WATCH: Krugersdorp residents build shacks on ‘promised land’

The residents are tired of waiting for the municipality to complete RDP houses promised to them.


The residents of Munsieville and Pango Camp in Krugersdorp are tired of waiting for the municipality to finish building the RDP houses they were promised more than 10 years ago, Krugersdorp News reports.

Consequently, they took to the streets on the morning of 10 May, blocking Van Riebeeck Road (the R563) with rocks and debris.

READ MORE: WATCH: Drone footage of the KZN Tinley Manor land grabs

Soon after emergency services had cleared the road of obstructions, the community members disappeared, but they returned later, carrying materials to build shacks on the ‘promised land’.

Residents of Munsieville erecting a ‘makoek’ after’ deciding they’d waited too long for RDP houses.
Photo: Bianca Pindral.

Some community members held corner posts up, while others nailed corrugated iron sheets to them – an instant usable ‘makoek’.

A community leader of Munsieville, known solely as Lucas, said that this has nothing to do with land expropriation without compensation. “This is about taking the municipal land that was promised to us and building what the municipality has failed to build.”

R29 million was allocated to the development of the housing project known as Munsieville Extension 5 in 2016, but the only thing that has been built is foundations.

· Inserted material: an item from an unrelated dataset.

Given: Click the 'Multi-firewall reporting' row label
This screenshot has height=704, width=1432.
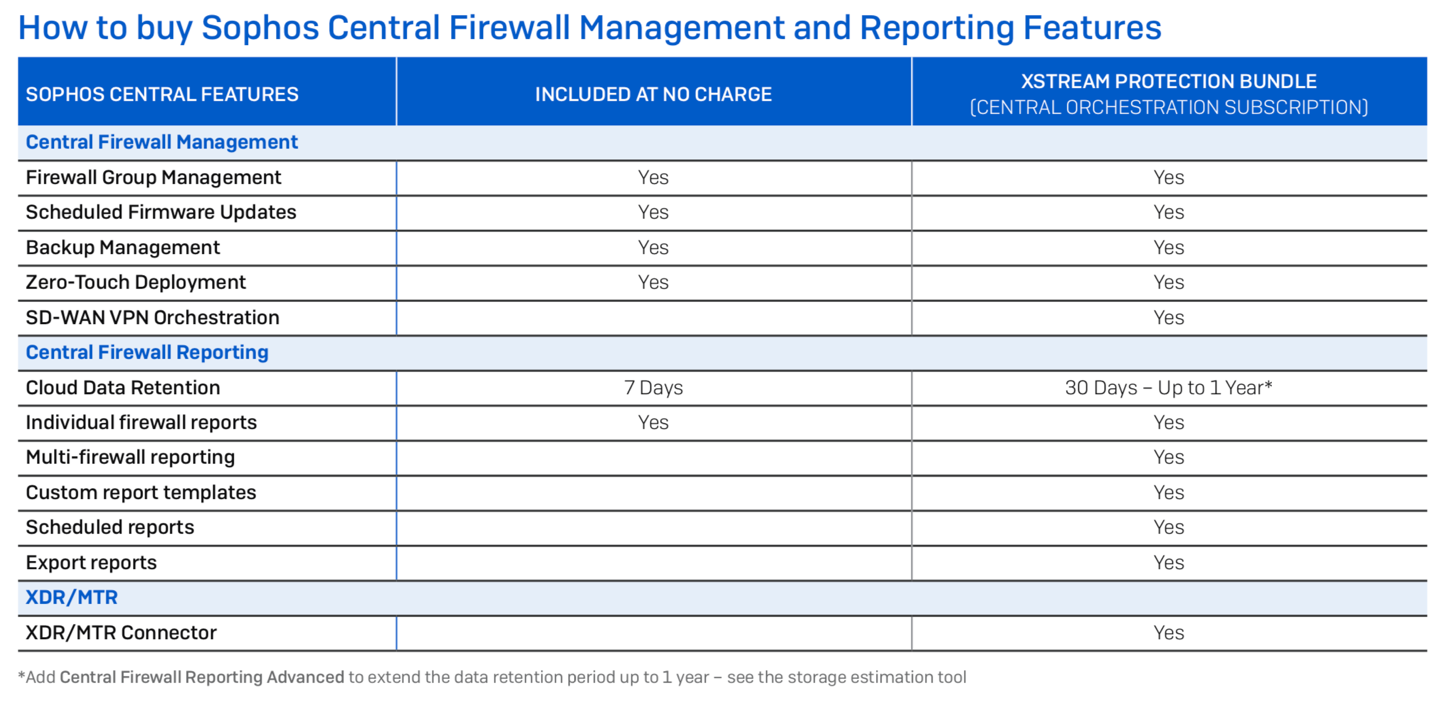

Residents of Munsieville erecting a ‘makoek’ after deciding they’d waited too long for RDP houses.
Photo: Bianca Pindral.

In 2016, Krugersdorp News published an article about the then DA Gauteng spokesperson on petitions, Lebo More, who wrote to Paul Mashatile, the MEC for human settlements, asking him why the site had been dormant for 5 years.

“Thousands of Munsieville residents are in desperate need of almost 500 houses which were promised by the Gauteng government,” More said.

The 2017/ 2018 budget presented by the ANC in February suggested that more than R116 million of the budget was to be allocated to infrastructure and R20 million to neighborhood development programs (22 per cent more than the previous budget).

Another R15 million was allocated to the human settlement development. R20 million of the budget was also allocated to the Housing Development Agency.

One of the structures under construction by the community, next to foundations built by the municipality.
Photo: Bianca Pindral.

It is not clear whether any of this money will be spent on this particular project.

Nkosana Zali, spokesperson for the municipality, could not be reached for comment before this article was published online.